Data Manipulation and Exploratory Analysis with Pandas¶
Contact: Lachlan Deer, [econgit] @ldeer, [github/twitter] @lachlandeer
Motivation¶
In yesterday’s sessions on Numpy and SciPy we learned how to use python for scientific computing when the object of interest is a matrix. This is the way that someone who comes from (and outdated) matlab training will think of pretty much everything, and in fact proves helpful for a lot of the analysis we do as economists.
However, if we are working with data sets - like we would do in Stata or R it would be nice to work with a similar object in Python. The package pandas
gives us that option - it brings with it objects called Series
to store an individual column of data, and Dataframes
to store multiple columns. These objects build on Numpy’s array structure and work well when we want to do the typical ‘data wrangling’ tasks that empirical work typicall entails.
Pandas
also brings with it many important features for working with data. For example it deals well with missing data, works well with pivot tables and aggregation functions.

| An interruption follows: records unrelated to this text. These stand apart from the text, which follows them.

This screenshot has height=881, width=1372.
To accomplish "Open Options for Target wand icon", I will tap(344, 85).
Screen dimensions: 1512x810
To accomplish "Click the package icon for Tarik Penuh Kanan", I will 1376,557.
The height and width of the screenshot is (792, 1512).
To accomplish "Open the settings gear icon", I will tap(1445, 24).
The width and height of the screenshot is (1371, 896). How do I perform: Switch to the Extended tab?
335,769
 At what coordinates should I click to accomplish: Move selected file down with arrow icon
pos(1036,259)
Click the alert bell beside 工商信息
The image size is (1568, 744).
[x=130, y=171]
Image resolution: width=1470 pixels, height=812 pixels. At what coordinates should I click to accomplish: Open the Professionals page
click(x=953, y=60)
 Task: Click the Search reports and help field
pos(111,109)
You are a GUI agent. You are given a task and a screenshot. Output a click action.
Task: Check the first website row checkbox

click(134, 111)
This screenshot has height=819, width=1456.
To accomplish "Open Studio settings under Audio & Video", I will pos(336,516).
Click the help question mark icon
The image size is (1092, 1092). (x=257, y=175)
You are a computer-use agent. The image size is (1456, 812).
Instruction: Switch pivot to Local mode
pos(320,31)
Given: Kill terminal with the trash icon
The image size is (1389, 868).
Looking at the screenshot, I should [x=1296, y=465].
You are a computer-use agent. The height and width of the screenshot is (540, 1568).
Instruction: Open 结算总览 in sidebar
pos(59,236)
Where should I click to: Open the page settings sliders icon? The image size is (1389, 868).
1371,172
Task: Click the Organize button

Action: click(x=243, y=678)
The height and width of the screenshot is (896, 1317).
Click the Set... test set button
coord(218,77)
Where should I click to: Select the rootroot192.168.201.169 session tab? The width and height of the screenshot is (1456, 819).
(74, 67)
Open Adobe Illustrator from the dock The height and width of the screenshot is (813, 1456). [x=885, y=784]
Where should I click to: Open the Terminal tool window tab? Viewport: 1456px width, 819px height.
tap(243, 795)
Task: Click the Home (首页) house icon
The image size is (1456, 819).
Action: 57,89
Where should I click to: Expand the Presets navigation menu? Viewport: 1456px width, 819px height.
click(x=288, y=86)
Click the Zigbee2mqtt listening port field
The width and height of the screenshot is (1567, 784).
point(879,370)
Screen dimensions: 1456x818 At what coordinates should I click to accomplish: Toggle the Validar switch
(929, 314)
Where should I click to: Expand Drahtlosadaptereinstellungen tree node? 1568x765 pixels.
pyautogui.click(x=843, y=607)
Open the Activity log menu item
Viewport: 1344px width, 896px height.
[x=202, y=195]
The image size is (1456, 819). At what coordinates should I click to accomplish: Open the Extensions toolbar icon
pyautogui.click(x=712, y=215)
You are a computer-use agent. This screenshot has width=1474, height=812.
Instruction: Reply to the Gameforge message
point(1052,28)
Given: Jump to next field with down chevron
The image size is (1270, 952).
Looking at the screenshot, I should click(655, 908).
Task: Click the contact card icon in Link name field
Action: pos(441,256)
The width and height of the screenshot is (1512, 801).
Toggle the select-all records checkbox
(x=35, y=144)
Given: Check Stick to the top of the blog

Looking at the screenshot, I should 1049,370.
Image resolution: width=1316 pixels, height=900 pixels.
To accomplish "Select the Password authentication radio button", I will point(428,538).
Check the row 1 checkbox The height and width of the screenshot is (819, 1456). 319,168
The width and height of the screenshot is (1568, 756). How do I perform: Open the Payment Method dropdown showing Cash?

Let’s beging our adventures with pandas…
Importing Pandas¶
import pandas
or in the python world, more typically
import pandas as pd
pandas.__version__
'1.3.3'
Pandas Documentation inside jupyter notebooks¶
To display pandas built in documentation:
pd.functionName?
Object `pd.functionName` not found.
and we get tab completion when using the contents of the pandas namespace
pd.<TAB>
File "/tmp/ipykernel_2759/2747507604.py", line 1
pd.<TAB>
^
SyntaxError: invalid syntax